> [EXTRACTED TEXT]
** BEGIN **

Case studies: the poll
The Children’s Hearings System deals with thousands of cases each year. The following examples are taken from a Scottish Executive consultation pack concerning the Children’s Hearings System. It contains ten scenarios typical of what Hearings are regularly expected to consider and make a decision on.
Voting in the poll has now closed. Read further for Graham’s analysis of the poll results.
The case studies provided in this poll are examples of the context in which the Children’s Hearings System is working. Each child is different and a Reporter or Hearing would have an opportunity to explore issues further in discussion with the child, the parents, the social workers or others to decide what action to take. The cases are provided below:
Kelly is 14. She does not attend school regularly and when she does she falls asleep in class. She was referred by her guidance teacher.

** END **

> [AIM] Reproduce the passage of the case studies text from "Case studies: the" up to and including "a decision on.", changing "Scottish Executive" to "Scottish Government".

> [DATA EXCERPTS]
** BEGIN **

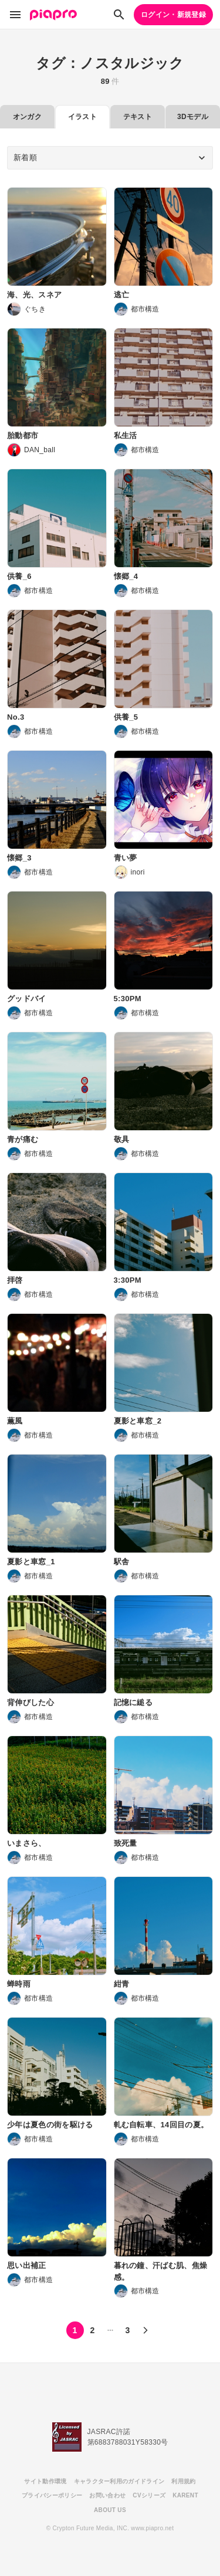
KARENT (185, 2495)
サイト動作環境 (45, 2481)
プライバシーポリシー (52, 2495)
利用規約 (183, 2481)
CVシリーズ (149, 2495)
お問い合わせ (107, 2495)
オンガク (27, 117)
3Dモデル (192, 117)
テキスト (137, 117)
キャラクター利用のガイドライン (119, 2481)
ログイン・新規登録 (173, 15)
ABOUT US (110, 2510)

** END **
** BEGIN **

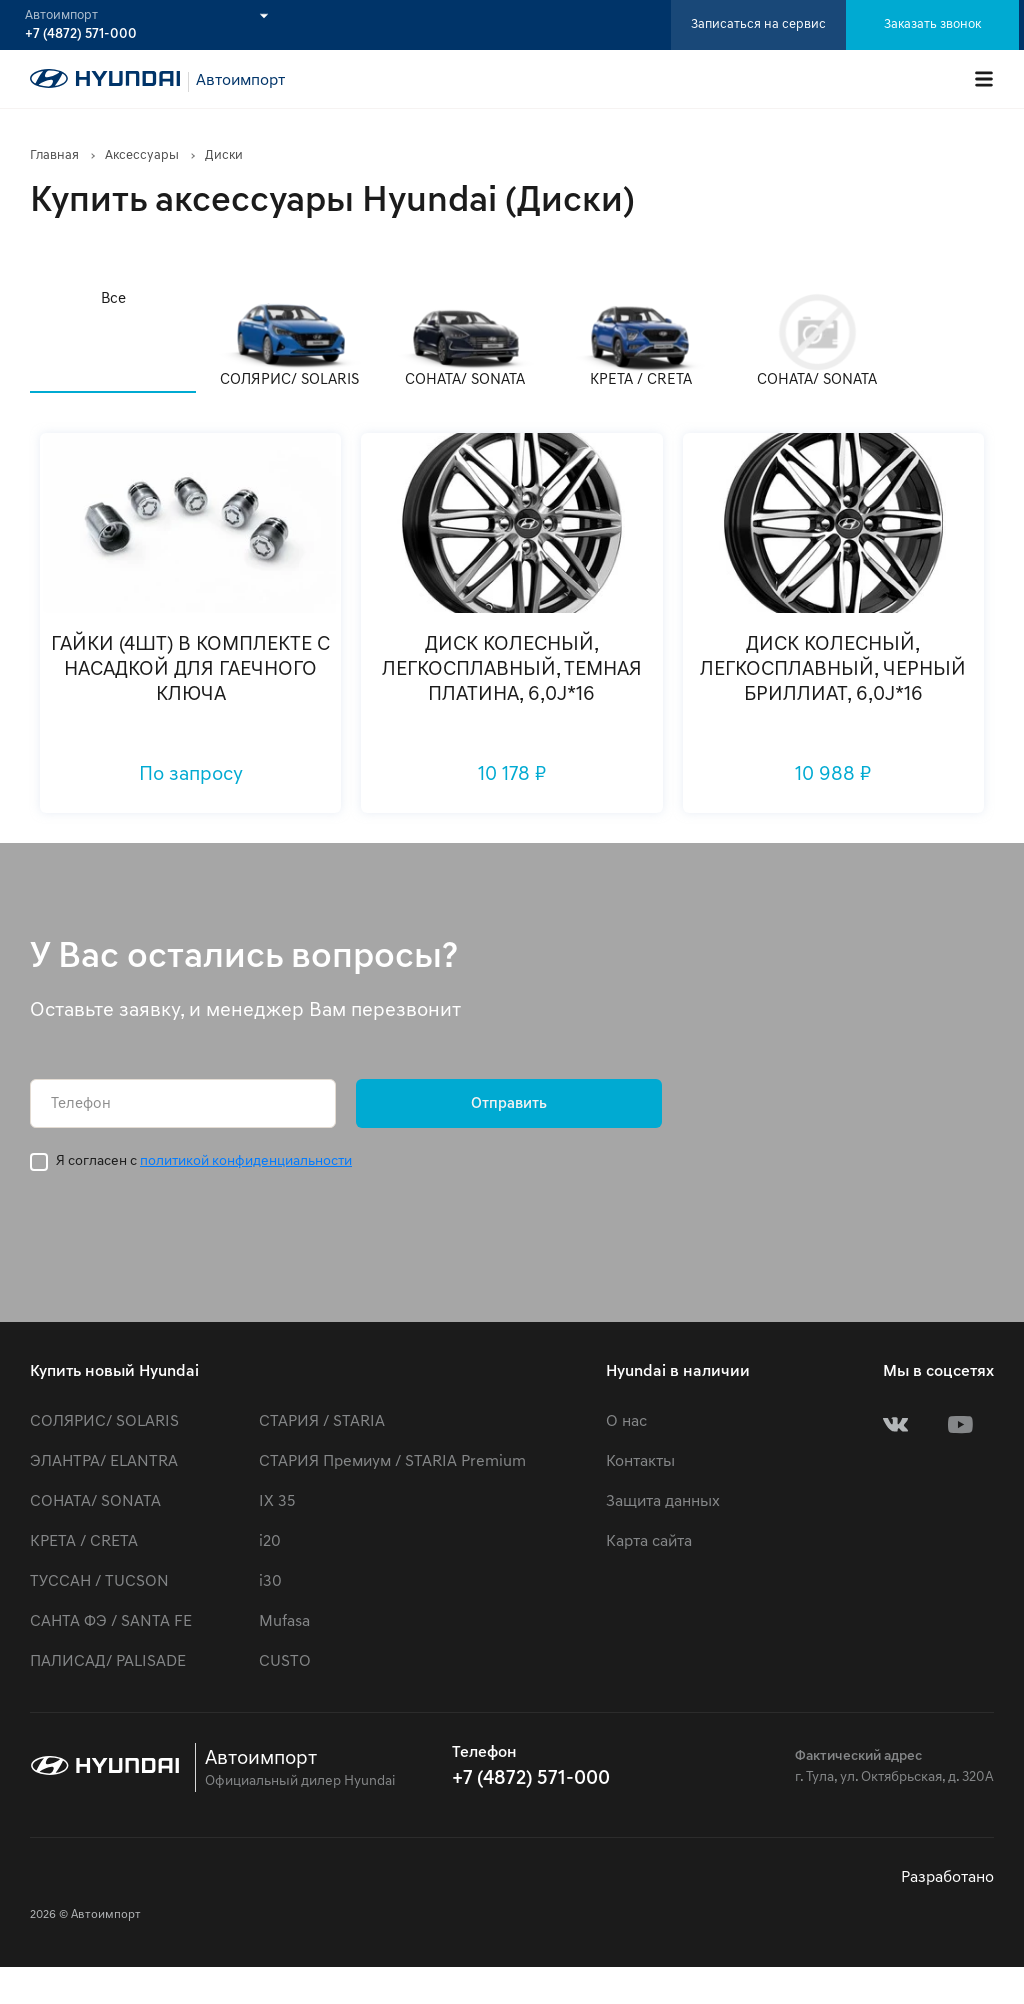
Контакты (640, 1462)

** END **

> [FULL RESPONSE]
Case studies: the poll
The Children’s Hearings System deals with thousands of cases each year. The following examples are taken from a Scottish Government consultation pack concerning the Children’s Hearings System. It contains ten scenarios typical of what Hearings are regularly expected to consider and make a decision on.